> _Stated exercise_
Summarize the page on Eberhard Arnold in two sentences.

[START OF Page extract]

I can only say that I feel more and more certain and more and more happy in my inner calling to deeds in the love of Jesus, and to the discipleship of Christ in all aspects of practical life.
- Eberhard Arnold
Summary
As a student, and later as publisher, lecturer, chaplain, and community leader, a constant in Eberhard Arnold’s life was his intense desire to study the Bible – alone and with others – and to put into practice what he read there, as well as his pastoral encouragement to other seekers of the kingdom of God.
Eberhard was sixteen when he committed himself to Christianity through the influence of his uncle, Ernst Ferdinand Klein, a pastor who preached a radical adherence to the gospels. Eberhard began a Bible study group with other teenage students, which grew to fifty members. His missionary zeal and strong sense of responsibility for his friends as fellow seekers consumed most of his time and energy. Besides leading the bible study group, he volunteered with the Salvation Army and was deeply troubled by the poverty and injustice that he encountered.
At university, Eberhard joined the Student Christian Movement, where he served as general secretary. The local chapter of the SCM grew steadily under his leadership, contributing to a broader revival sweeping the area, with lecture series and Bible study classes held in people’s homes.

[END OF Page extract]
[START OF Source data]

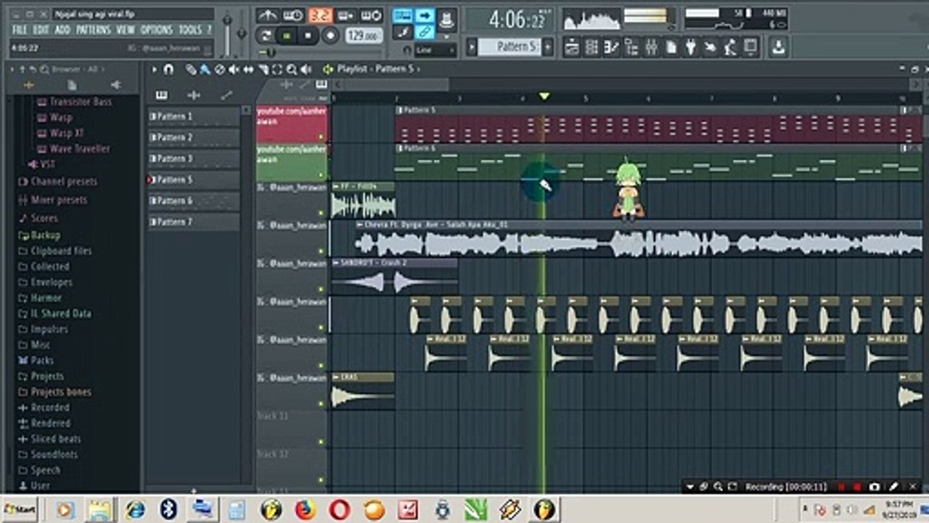Open the Mixer window icon
The height and width of the screenshot is (523, 929).
[x=651, y=48]
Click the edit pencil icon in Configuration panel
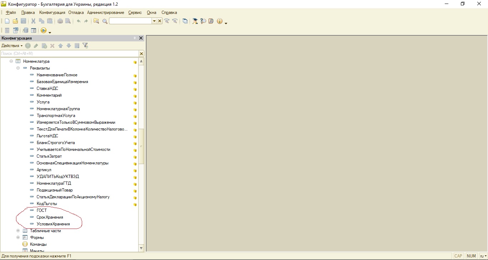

[END OF Source data]

> _Answer below_
Throughout his life as a student, publisher, lecturer, chaplain, and community leader, Eberhard Arnold was driven by a desire to study the Bible, to put what he read into practice, and to encourage others seeking the kingdom of God. After committing himself to Christianity at sixteen under his uncle's influence, he started a Bible study group that grew to fifty members and volunteered with the Salvation Army, and at university he served as general secretary of the Student Christian Movement, whose local chapter grew steadily under his leadership.